We present in figure 6(a) the relaxation of the scaled pressure gradient 
$(\mathrm {d}P/\mathrm {d}Z+3/H_{\ell }^3)/\tilde {\beta }$ as a function of the downstream distance 
$Z_{\ell }$ for 
$De=0.02,0.2,1$ and 2. Similar to elastic stresses, the scaled pressure gradient relaxes exponentially over the downstream distance, which significantly increases with 
$De$. Furthermore, we observe a good agreement between the low- and high-
$De$ asymptotic solutions (cyan dotted and red dashed lines) and the semi-analytical results (solid lines).

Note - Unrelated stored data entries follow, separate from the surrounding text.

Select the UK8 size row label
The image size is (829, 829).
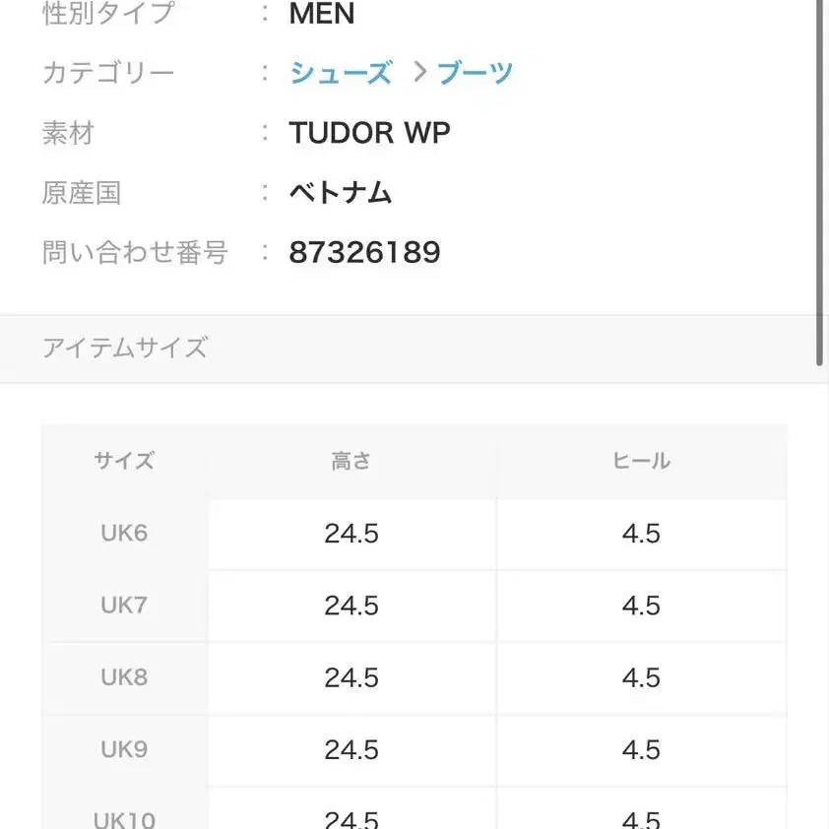(124, 677)
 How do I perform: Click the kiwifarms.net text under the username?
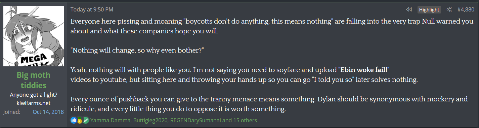34,103
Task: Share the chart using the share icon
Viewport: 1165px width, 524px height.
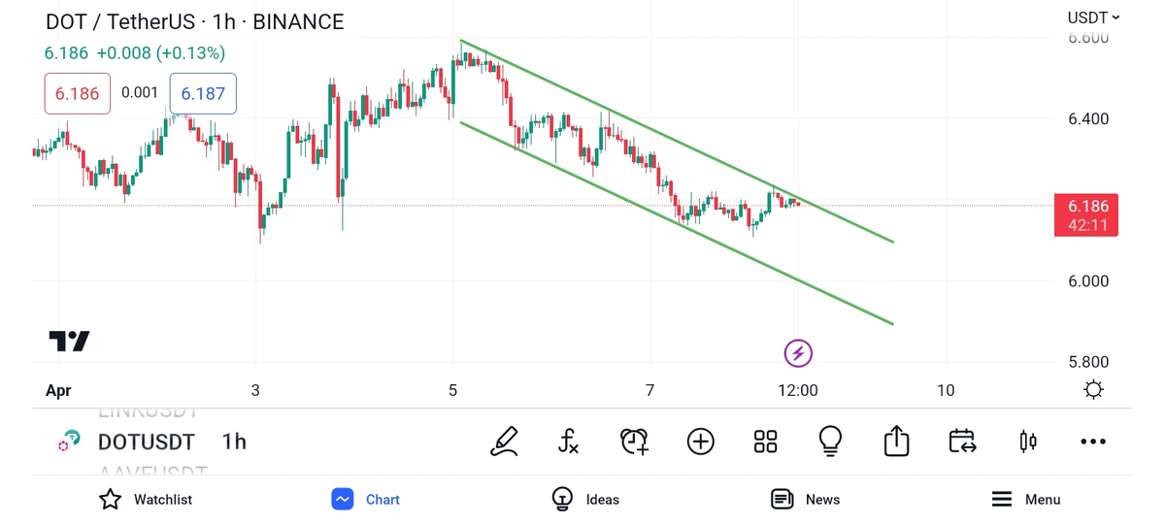Action: pyautogui.click(x=896, y=442)

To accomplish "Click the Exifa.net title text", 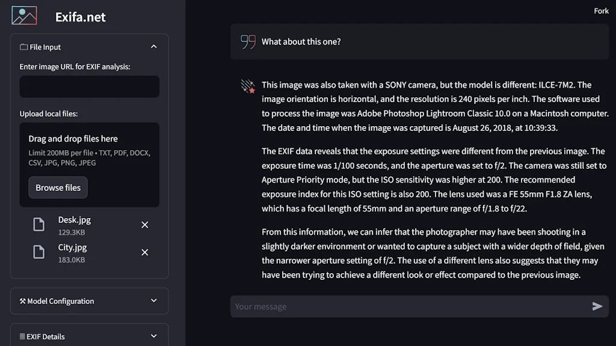I will [x=80, y=17].
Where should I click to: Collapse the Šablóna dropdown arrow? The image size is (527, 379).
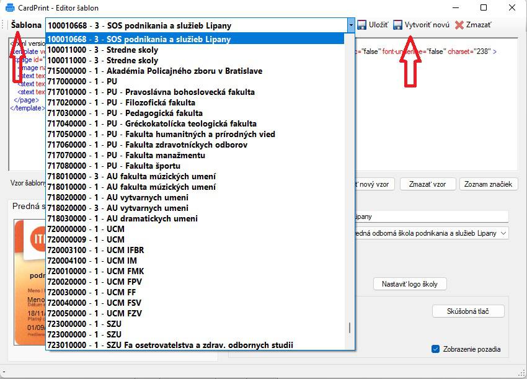[x=351, y=25]
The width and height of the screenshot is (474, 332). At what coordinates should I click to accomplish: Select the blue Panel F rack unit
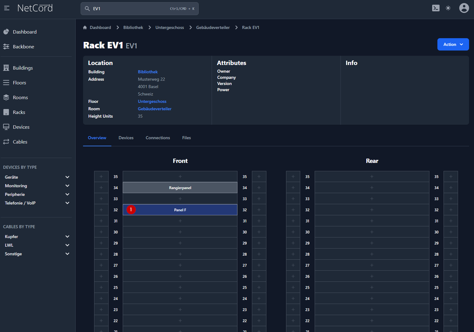(180, 210)
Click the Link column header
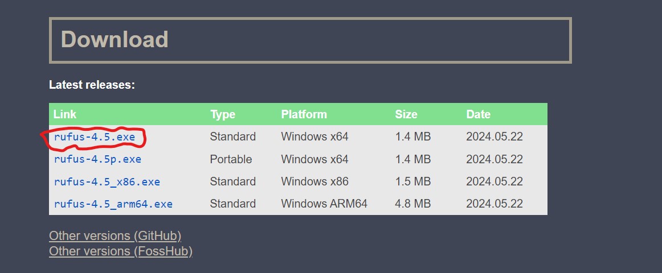This screenshot has height=273, width=662. coord(64,114)
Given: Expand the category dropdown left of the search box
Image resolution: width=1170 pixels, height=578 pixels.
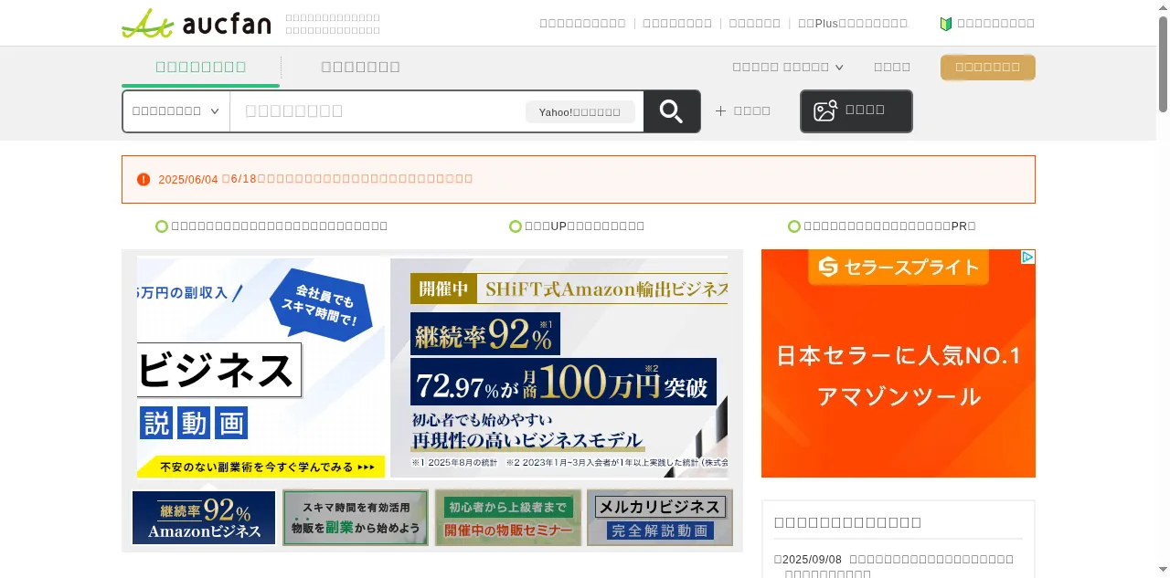Looking at the screenshot, I should [x=176, y=110].
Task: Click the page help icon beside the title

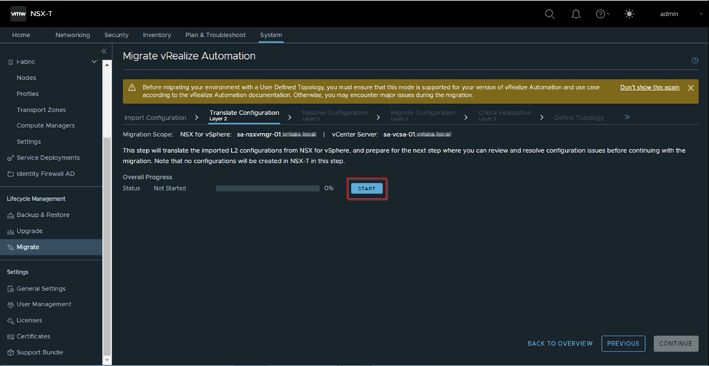Action: pos(695,61)
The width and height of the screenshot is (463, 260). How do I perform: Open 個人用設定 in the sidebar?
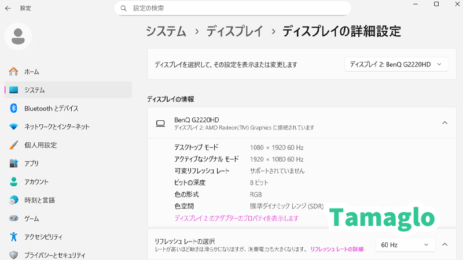coord(41,145)
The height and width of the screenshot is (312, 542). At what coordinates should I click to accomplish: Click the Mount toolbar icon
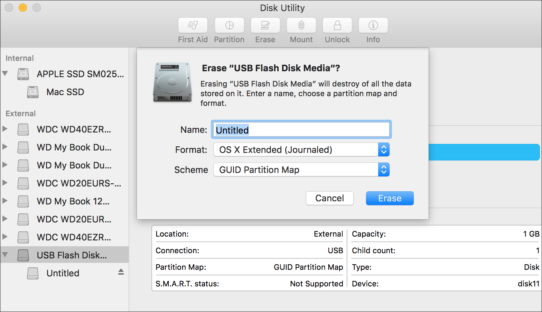click(x=301, y=25)
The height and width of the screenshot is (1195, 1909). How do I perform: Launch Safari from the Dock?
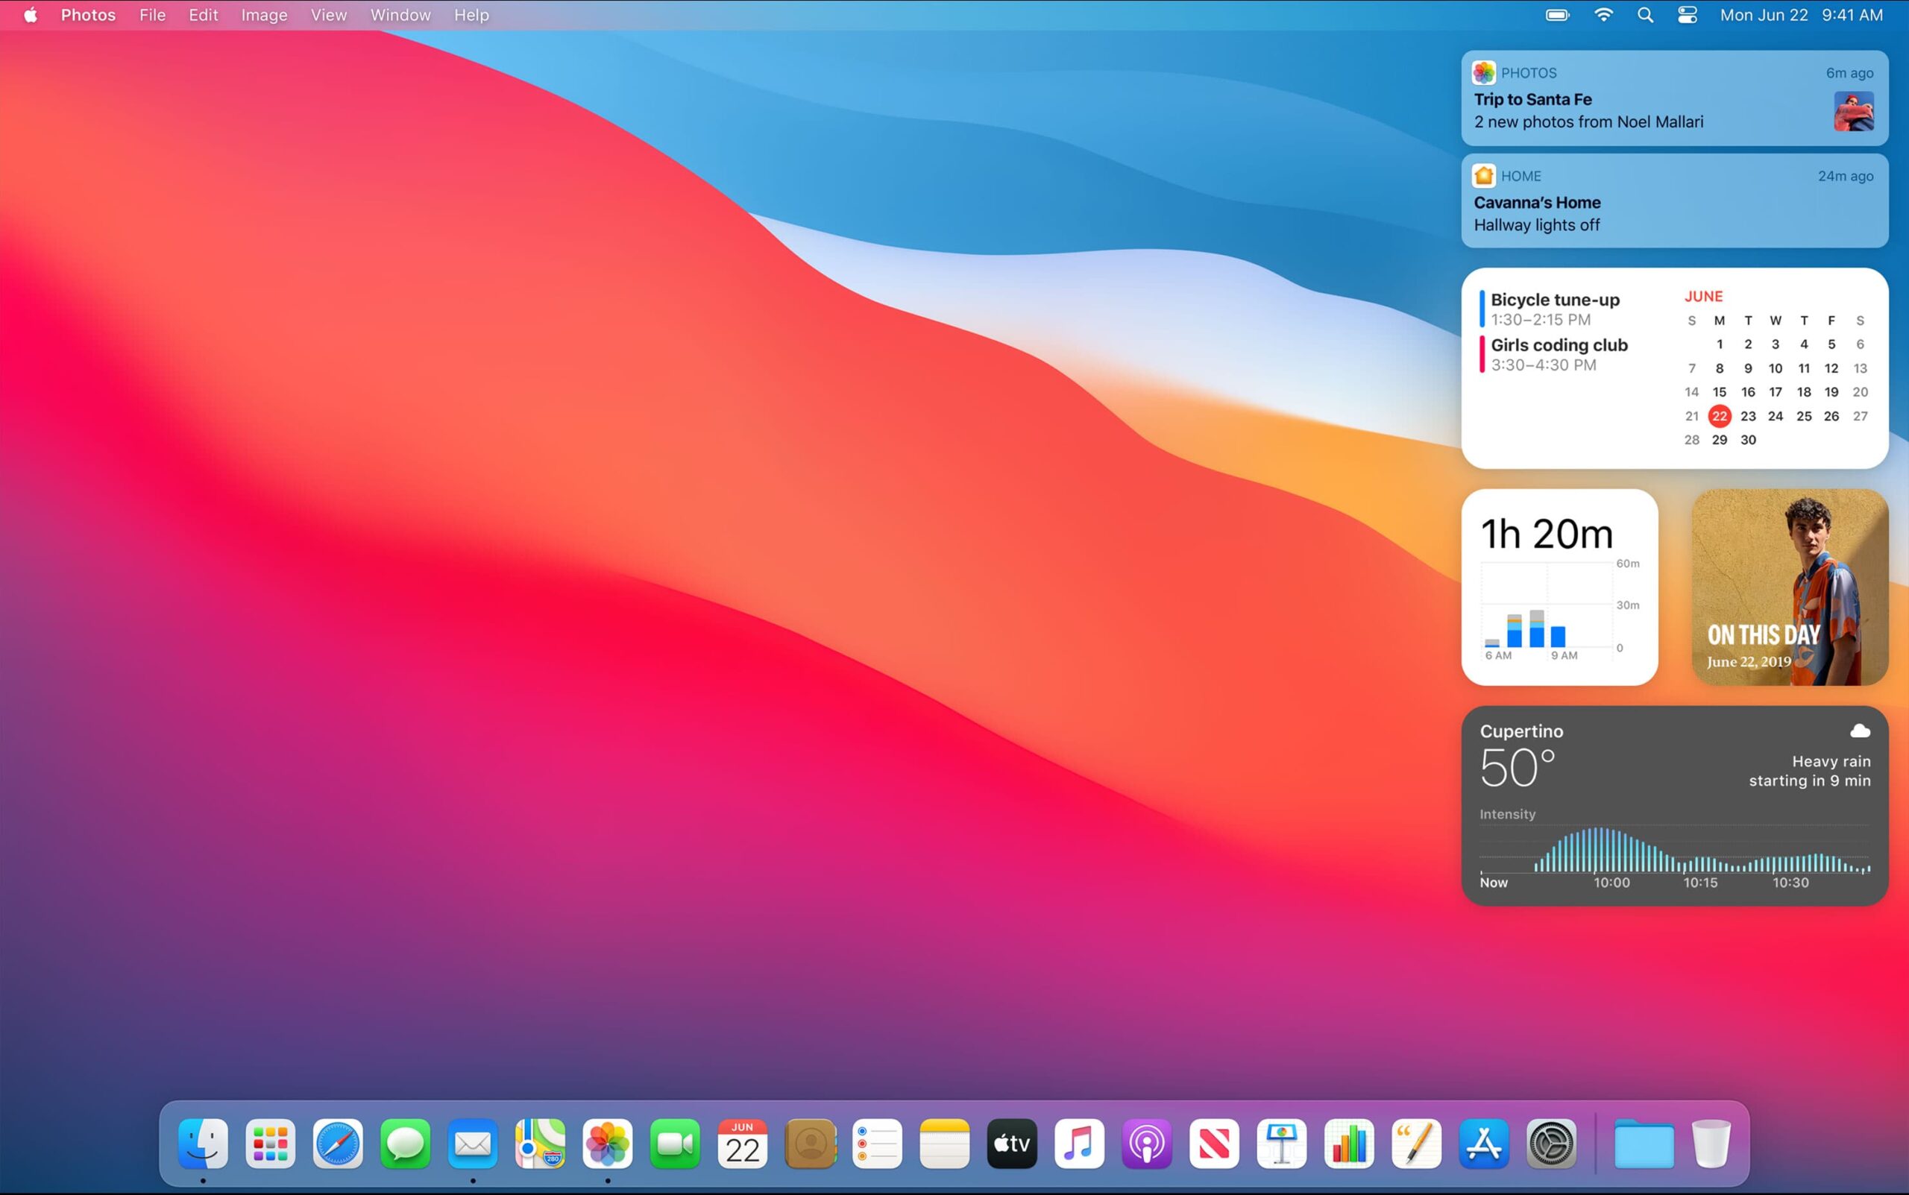click(x=338, y=1144)
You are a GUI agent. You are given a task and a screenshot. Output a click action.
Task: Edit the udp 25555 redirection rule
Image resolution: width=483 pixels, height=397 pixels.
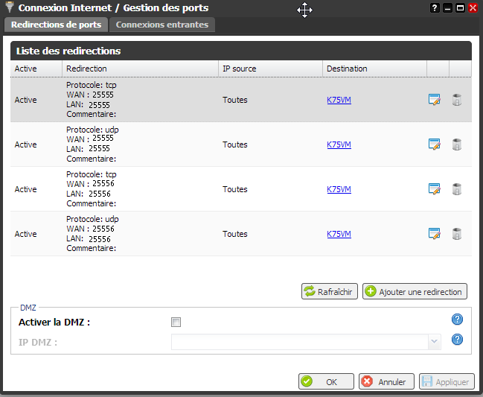coord(435,144)
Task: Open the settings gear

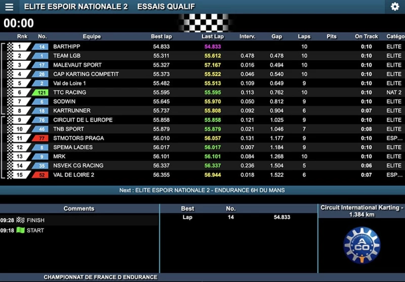Action: point(395,7)
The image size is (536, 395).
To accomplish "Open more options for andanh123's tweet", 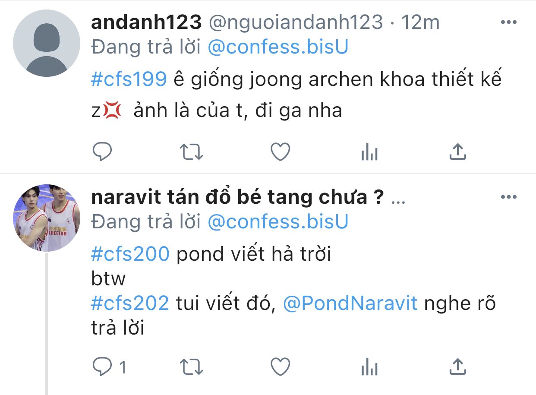I will [x=508, y=22].
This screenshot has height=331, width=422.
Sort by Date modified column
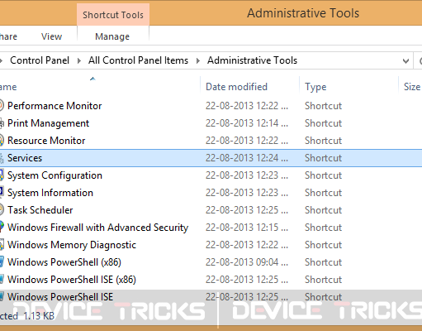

Figure 6. The spatial relaxation of the pressure gradient for the Oldroyd-B fluid in the uniform exit channel of a contraction in the ultra-dilute limit. (
$a$) Scaled pressure gradient 
$(\mathrm {d}P/\mathrm {d}Z+3/H_{\ell }^3)/\tilde {\beta }$ as a function of the downstream distance 
$Z_{\ell }$ for 
$De=0.02,0.2,1$ and 2. (
$b$) Scaled pressure gradient 
$(\mathrm {d}P/\mathrm {d}Z+3/H_{\ell }^3)/\tilde {\beta }$ as a function of the rescaled downstream distance 
$2H_{\ell }Z_{\ell }/3De$ in a log
$-$linear plot. Solid lines represent the semi-analytical solutions obtained from (5.3) using (B3)–(B5). Cyan dotted lines represent the low-
$De$ asymptotic solutions obtained from (5.3) using (B7). Red dashed lines represent the high-
$De$ asymptotic solutions obtained from (5.3) using (B9). The green dashed line is 
$100\exp ({-2H_{\ell }Z_{\ell }/3De})$. All calculations were performed using 
$H_{\ell }=0.5$.
Recalling that the elastic stresses relax exponentially over a distance proportional to 
$(3De/2H_{\ell })$, we replot in figure 6(b) the scaled pressure gradient, (5.3), as a function of the rescaled downstream distance 
$2H_{\ell }Z_{\ell }/3De$ in a log
$-$linear plot. As a result, all curves become parallel to the green dashed line 
$100\exp ({-2H_{\ell }Z_{\ell }/3De})$, thus confirming that the pressure gradient relaxes over a length scale 
${\sim }(3De/2H_{\ell })$, similar to the elastic stresses. More specifically, it follows from figure 6(b) that the downstream distance over which the scaled pressure gradient (PG) decays to 1 % of its maximum value, 
$L_{1\,\%}^{PG}$, is approximately
\begin{equation} L_{1\,\%}^{PG}\approx (5.3 \pm 0.5)\times \frac{3De}{2H_{\ell}},\end{equation}
where we obtain that the prefactor 
$5.3 \pm 0.5$ is weakly dependent on 
$De$ throughout the investigated range of Deborah numbers. Equation (5.4) and the scaling 
$3De/2H_{\ell }$ indicate that, in the exit channel, the appropriate Deborah number is based on the exit height, i.e. 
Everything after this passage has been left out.